### Source material
• • • •

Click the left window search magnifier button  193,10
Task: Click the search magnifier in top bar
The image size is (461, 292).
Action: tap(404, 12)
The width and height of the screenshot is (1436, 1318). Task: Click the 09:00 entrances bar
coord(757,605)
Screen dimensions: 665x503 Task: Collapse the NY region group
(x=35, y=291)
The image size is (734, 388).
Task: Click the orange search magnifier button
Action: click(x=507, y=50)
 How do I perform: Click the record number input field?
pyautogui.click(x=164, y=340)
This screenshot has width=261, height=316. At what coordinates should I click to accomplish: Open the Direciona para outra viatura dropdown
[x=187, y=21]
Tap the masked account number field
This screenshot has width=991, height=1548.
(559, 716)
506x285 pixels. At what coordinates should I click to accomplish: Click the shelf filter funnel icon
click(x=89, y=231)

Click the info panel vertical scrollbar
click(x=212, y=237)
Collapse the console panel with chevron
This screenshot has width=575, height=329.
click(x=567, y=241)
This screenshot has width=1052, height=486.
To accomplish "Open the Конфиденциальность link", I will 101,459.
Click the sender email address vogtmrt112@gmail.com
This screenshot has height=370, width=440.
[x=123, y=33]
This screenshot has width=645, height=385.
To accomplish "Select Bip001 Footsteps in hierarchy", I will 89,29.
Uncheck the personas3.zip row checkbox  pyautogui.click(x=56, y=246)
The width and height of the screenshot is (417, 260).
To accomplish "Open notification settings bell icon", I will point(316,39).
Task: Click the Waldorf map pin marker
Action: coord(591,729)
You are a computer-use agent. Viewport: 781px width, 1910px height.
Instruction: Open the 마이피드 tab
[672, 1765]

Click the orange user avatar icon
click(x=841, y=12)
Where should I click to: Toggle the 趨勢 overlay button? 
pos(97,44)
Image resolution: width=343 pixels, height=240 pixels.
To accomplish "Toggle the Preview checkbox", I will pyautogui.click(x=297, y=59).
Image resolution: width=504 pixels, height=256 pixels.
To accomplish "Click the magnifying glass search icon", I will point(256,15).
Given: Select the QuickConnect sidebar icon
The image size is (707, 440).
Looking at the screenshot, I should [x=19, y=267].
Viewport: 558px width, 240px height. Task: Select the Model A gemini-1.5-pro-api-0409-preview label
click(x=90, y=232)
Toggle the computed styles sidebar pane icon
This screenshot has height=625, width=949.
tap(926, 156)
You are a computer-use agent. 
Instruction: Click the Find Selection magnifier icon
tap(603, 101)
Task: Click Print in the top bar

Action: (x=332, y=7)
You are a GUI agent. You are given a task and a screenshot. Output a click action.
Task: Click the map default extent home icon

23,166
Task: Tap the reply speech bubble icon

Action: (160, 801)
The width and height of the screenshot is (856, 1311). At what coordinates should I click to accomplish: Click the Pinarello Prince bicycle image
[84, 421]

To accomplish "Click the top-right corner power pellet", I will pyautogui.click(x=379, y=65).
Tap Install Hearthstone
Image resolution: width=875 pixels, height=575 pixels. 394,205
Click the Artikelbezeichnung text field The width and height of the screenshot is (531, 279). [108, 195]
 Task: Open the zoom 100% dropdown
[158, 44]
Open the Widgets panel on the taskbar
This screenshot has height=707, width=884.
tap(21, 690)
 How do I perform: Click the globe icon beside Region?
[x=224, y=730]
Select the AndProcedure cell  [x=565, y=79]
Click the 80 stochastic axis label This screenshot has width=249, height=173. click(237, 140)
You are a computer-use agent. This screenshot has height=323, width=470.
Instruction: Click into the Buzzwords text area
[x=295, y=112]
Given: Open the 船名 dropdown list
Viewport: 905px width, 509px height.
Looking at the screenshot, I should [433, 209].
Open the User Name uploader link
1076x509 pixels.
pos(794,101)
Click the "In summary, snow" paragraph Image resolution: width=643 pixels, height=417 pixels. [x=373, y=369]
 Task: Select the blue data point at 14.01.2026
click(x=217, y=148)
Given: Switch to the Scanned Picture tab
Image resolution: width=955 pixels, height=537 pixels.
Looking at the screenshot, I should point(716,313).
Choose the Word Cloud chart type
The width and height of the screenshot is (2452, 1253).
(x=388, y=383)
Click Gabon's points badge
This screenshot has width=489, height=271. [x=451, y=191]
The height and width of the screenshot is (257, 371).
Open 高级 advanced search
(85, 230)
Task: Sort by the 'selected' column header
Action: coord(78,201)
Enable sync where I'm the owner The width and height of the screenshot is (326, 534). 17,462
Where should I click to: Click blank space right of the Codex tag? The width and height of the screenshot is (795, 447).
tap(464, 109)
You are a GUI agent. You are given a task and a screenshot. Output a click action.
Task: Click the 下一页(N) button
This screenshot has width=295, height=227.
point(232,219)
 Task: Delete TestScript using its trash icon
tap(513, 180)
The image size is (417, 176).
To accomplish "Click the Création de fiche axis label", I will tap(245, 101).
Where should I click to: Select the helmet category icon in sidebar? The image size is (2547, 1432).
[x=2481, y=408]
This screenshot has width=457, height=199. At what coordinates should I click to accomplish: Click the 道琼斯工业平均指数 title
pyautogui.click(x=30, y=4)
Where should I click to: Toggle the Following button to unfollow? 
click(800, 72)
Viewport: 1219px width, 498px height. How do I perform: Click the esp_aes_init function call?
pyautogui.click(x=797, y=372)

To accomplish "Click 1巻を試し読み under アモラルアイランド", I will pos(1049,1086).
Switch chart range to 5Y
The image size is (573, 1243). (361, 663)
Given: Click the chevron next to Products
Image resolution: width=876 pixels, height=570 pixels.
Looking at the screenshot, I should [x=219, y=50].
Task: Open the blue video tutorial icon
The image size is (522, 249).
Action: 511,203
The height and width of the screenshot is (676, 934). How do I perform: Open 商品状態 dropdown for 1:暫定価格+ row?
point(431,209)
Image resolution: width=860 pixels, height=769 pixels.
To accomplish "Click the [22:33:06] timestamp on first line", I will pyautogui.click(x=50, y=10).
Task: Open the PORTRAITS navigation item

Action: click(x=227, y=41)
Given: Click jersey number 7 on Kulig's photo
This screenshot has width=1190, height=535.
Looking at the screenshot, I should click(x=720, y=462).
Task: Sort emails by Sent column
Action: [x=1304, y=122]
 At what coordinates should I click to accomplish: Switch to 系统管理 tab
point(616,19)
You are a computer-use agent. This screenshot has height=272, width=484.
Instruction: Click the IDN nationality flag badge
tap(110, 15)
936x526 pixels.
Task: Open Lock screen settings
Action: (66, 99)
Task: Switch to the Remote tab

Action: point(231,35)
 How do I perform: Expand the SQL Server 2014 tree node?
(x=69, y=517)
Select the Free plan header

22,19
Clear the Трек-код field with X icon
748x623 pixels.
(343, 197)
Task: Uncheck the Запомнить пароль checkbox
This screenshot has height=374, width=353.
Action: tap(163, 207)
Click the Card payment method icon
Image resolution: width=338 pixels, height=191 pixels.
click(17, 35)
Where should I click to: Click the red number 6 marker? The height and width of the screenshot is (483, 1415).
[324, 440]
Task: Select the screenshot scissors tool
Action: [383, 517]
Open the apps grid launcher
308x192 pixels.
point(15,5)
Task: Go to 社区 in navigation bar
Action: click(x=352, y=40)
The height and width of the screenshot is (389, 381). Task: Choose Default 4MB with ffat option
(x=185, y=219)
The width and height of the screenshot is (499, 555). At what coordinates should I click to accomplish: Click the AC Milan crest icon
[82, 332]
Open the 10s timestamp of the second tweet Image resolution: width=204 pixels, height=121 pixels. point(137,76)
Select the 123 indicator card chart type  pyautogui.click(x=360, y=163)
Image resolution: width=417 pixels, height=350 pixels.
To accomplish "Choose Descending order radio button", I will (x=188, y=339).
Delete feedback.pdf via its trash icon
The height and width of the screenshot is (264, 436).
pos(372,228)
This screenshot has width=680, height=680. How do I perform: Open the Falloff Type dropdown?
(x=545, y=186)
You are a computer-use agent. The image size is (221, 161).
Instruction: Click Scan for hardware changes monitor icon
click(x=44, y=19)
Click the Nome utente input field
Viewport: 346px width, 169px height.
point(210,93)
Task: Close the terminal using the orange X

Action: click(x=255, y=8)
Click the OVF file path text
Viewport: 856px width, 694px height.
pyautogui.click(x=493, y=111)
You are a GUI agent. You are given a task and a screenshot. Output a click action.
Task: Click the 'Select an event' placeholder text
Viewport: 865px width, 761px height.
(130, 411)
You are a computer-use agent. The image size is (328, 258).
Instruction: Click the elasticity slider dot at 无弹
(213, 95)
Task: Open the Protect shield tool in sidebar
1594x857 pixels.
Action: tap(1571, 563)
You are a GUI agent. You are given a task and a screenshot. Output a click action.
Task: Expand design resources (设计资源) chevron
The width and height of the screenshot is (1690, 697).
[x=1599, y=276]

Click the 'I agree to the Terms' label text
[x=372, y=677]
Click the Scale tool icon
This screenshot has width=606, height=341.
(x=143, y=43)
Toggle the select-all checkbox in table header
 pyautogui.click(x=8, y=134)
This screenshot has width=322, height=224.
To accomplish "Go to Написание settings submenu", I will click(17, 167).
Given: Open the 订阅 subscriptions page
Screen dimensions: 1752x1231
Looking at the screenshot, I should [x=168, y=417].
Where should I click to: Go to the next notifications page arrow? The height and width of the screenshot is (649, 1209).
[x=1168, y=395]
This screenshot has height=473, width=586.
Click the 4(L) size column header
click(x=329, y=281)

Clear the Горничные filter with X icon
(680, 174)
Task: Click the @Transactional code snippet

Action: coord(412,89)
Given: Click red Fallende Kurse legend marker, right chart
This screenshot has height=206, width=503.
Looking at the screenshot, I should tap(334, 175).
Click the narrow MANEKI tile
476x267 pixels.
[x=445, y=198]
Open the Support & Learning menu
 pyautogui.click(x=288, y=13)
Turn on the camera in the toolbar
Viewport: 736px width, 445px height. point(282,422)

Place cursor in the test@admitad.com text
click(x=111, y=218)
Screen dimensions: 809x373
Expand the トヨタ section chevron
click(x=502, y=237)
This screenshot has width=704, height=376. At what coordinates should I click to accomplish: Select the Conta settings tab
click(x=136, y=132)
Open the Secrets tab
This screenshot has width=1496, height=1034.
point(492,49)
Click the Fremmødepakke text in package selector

• • • •

### Problem to work on
Please copy, exactly as written, every line in the listing above from the line with "Task: Tap the reply speech bubble icon" up to and including the line with "Given: Switch to the Scanned Picture tab".

### Output for this exercise
Task: Tap the reply speech bubble icon

Action: (160, 801)
The width and height of the screenshot is (856, 1311). At what coordinates should I click to accomplish: Click the Pinarello Prince bicycle image
[84, 421]

To accomplish "Click the top-right corner power pellet", I will pyautogui.click(x=379, y=65).
Tap Install Hearthstone
Image resolution: width=875 pixels, height=575 pixels. 394,205
Click the Artikelbezeichnung text field The width and height of the screenshot is (531, 279). [108, 195]
 Task: Open the zoom 100% dropdown
[158, 44]
Open the Widgets panel on the taskbar
This screenshot has height=707, width=884.
tap(21, 690)
 How do I perform: Click the globe icon beside Region?
[x=224, y=730]
Select the AndProcedure cell  [x=565, y=79]
Click the 80 stochastic axis label This screenshot has width=249, height=173. click(237, 140)
You are a computer-use agent. This screenshot has height=323, width=470.
Instruction: Click into the Buzzwords text area
[x=295, y=112]
Given: Open the 船名 dropdown list
Viewport: 905px width, 509px height.
Looking at the screenshot, I should [433, 209].
Open the User Name uploader link
1076x509 pixels.
pos(794,101)
Click the "In summary, snow" paragraph Image resolution: width=643 pixels, height=417 pixels. [x=373, y=369]
 Task: Select the blue data point at 14.01.2026
click(x=217, y=148)
Given: Switch to the Scanned Picture tab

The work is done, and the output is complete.